Direito Trabalhista | 28/jul/2006

Fonte: TST - Tribunal Superior do Trabalho

A supressão, sem motivo, da gratificação de função de confiança, paga por mais de dez anos ao empregado resulta em ofensa ao princípio trabalhista da estabilidade financeira. Com esse esclarecimento, manifestado pelo juiz convocado Ricardo Alencar Machado (relator), a Terceira Turma do Tribunal Superior do Trabalho deferiu recurso de revista a um empregado da Caixa Econômica Federal (CEF). A decisão garantiu a incorporação da gratificação ao salário do trabalhador, acrescida dos respectivos reflexos.

No caso concreto, os autos do processo indicaram que o economiário exerceu a função comissionada de operador de computador por mais de 14 anos, o que assegurou a incorporação da gratificação conforme prevê o item I da Súmula nº 372 do TST. “Percebida a gratificação de função por dez ou mais anos pelo empregado, se o empregador, sem justo motivo, revertê-lo a seu cargo efetivo, não poderá retirar-lhe a gratificação, tendo em vista o princípio da estabilidade financeira”, prevê a jurisprudência.

O posicionamento do TST altera decisão anterior do Tribunal Regional do Trabalho da 1ª Região (Rio de Janeiro), contrária aos interesses do empregado da CEF. De acordo com o TRT, a incorporação não seria possível diante da extinção, em janeiro de 2000, do Departamento de Divisão de Processamento (Dipro), seção em que estava lotado o trabalhador, com jornada diária de zero às 5h15.

“A gratificação pelo exercício de cargo ou função de confiança somente será devida enquanto o empregado permanecer como ocupante de cargo ou função.

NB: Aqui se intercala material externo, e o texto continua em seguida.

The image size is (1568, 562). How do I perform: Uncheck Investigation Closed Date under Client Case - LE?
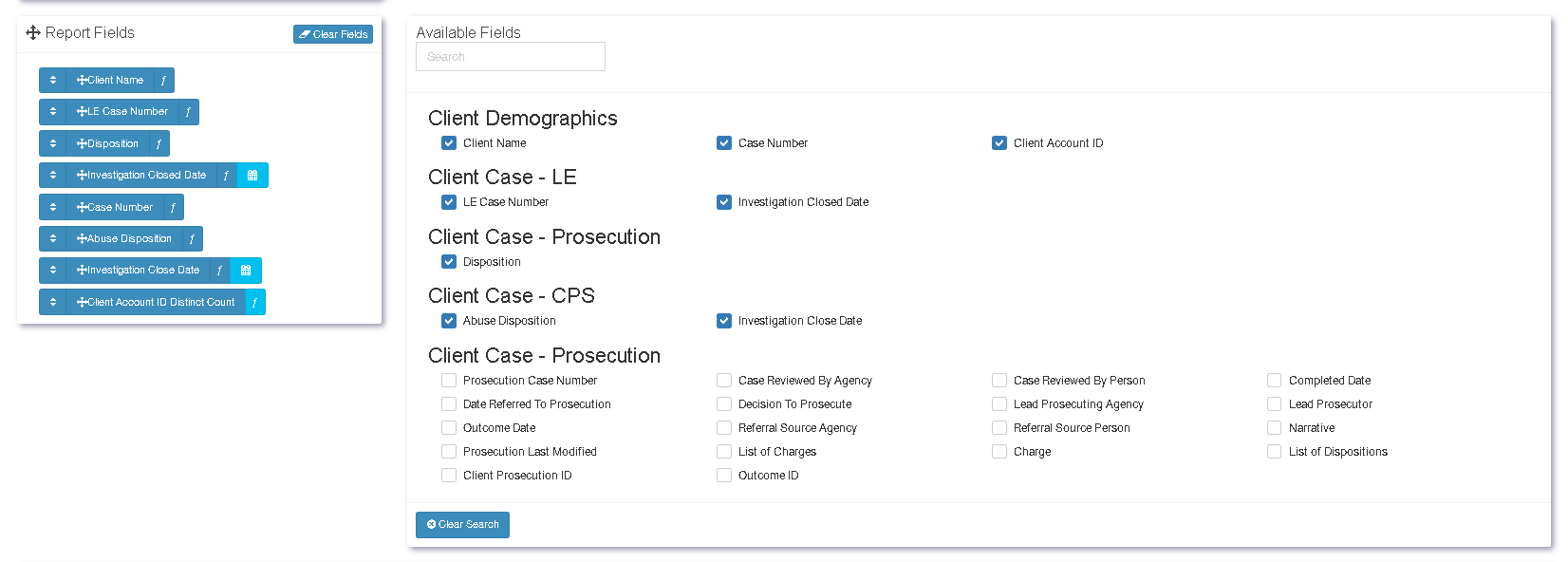724,202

Ocorrendo a destituição, irá perdê-la, uma vez que não se incorpora, portanto, aos salários do cargo efetivo”, registrou o TRT-RJ, que considerou irrelevante a percepção da gratificação por mais de 14 anos.

No TST, Ricardo Machado observou inicialmente que o inciso VI do artigo 7º da Constituição Federal estabelece de forma clara o princípio da irredutibilidade salarial, a fim de valorizar o equilíbrio econômico-financeiro, que deve estar presente na remuneração de cada trabalhador. Nesse sentido, lembrou o relator, o artigo 468 da CLT impede as alterações contratuais que resultem em prejuízos para o empregado, mesmo que de forma indireta.

A aplicação do princípio constitucional e da previsão legal em diversos casos levou o TST a consolidar o entendimento previsto na Súmula nº 372, item I, esclareceu o relator do recurso. Segundo a jurisprudência, presentes o afastamento sem justo motivo e a percepção da gratificação por mais de dez anos, é devida a incorporação da parcela.

“Registro, por importante, que em nada muda o fato de que tenha sido extinta a unidade de lotação do empregado – Departamento de Divisão de Processamento, por não se confundir com justo motivo, o qual é imputado à conduta do trabalhador”, concluiu Ricardo Machado, após verificar a ofensa ao princípio da estabilidade financeira.